TO DO:
Output the EBV vaccine claims below verbatim, everything from "32. The vaccine" down to "comprises a 5′ UTR.".

=== PASSAGE FOR REVIEW ===

21. The vaccine of any one of claims 1-19, wherein the vaccine comprises two RNAs, each having an ORF encoding an EBV antigen, wherein the two RNAs are formulated in a single lipid nanoparticle.

22. The vaccine of any one of claims 1-19, wherein the vaccine comprises two RNAs, each having an ORF encoding an EBV antigen, wherein the each RNAs is formulated in a single lipid nanoparticle.

23. The vaccine of any one of claims 1-22, further comprising at least one additional RNA having an ORF encoding at least one additional EBV antigen.

24. The vaccine of any one of claims 20-23, wherein the lipid nanoparticle comprises a molar ratio of 20-60% ionizable cationic lipid, 5-25% non-cationic lipid, 25-55% sterol, and 0.5-15% PEG-modified lipid.

25. The vaccine of any one of claims 1-24, wherein the EBV antigens are selected from the group consisting of: gp350, gH, gL, gB, gp42, LMP1, LMP2, EBNA1, and EBNA3.

26. The vaccine of claim 25, wherein the EBV antigens include EBV gp350 antigen, EBV gH antigen, and EBV gL antigen, optionally wherein the EBV gH antigen is linked to the EBV gL antigen, optionally wherein the linker comprises a GGGGS motif, and optionally wherein the linker comprises an amino acid sequence of SEQ ID NO: 224 or SEQ ID NO: 225.

27. The vaccine of claim 26, wherein the EBV antigens further include EBV gp42 antigen and/or gB antigen.

28. The vaccine of any one of claims 25-27, wherein the EBVgp350 antigen is a wild-type EBV gp350 antigen, a mutated EBV gp350 antigen, or a truncated EBV gp350 antigen.

29. The vaccine of any one of claims 1-28, wherein the RNA comprises or consists of a sequence selected from the group consisting of SEQ ID NOs: 201, 202, 203, 204, 207, 208, 177, 178, 179, 181, 182, 185, 187, 188, 189, 209, 218, and 221.

30. The vaccine of any one of claims 1-29, wherein the EBV antigens are fused to a scaffold moiety.

31. The vaccine of claim 30, wherein the scaffold moiety is selected from the group consisting of: ferritin, encapsulin, lumazine synthase, hepatitis B surface antigen, and hepatitis B core antigen.

32. The vaccine of any one of claims 1-31, wherein the RNA comprises messenger RNA (mRNA).

33. The vaccine of any one of claims 1-32, wherein the RNA further comprises a 5′ UTR.

34. The vaccine of claim 33, wherein the 5′ UTR comprises a sequence identified by SEQ ID NO: 1 or SEQ ID NO: 104.

35. The vaccine of any one of claims 1-34, wherein the RNA further comprises a 3′ UTR.

36. The vaccine of claim 35, wherein the 3′ UTR comprises a sequence identified by SEQ ID NO: 3 or SEQ ID NO: 106.

=== PROVIDED DATA ===

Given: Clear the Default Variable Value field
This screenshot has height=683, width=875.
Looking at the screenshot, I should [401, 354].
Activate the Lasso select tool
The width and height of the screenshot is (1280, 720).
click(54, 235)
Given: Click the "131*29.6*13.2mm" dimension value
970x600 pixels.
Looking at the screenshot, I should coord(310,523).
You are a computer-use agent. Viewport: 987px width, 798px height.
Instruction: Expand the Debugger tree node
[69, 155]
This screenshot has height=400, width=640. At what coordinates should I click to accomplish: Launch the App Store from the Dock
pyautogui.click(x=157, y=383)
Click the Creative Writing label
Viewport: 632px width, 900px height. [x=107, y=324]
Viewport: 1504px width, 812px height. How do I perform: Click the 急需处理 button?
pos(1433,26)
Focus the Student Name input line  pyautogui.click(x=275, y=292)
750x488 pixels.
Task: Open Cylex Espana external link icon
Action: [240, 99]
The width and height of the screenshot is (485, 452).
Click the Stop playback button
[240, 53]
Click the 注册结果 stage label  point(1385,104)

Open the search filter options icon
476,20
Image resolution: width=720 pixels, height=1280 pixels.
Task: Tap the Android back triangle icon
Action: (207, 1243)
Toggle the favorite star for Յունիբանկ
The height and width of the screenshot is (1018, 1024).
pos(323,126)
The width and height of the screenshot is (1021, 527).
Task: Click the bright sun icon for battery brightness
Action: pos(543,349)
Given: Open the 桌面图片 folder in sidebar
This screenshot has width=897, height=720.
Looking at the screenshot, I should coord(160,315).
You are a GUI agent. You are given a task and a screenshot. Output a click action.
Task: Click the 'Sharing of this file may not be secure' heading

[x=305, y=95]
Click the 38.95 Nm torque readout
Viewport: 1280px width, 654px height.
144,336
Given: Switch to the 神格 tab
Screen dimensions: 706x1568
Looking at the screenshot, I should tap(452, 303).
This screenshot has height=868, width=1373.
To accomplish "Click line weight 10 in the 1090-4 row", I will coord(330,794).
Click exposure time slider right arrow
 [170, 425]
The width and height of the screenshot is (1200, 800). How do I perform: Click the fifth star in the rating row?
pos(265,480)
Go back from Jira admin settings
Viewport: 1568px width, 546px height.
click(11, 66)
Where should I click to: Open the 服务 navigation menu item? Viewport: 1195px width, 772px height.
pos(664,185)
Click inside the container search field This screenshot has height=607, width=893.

===

RESPONSE BOX:
32. The vaccine of any one of claims 1-31, wherein the RNA comprises messenger RNA (mRNA).

33. The vaccine of any one of claims 1-32, wherein the RNA further comprises a 5′ UTR.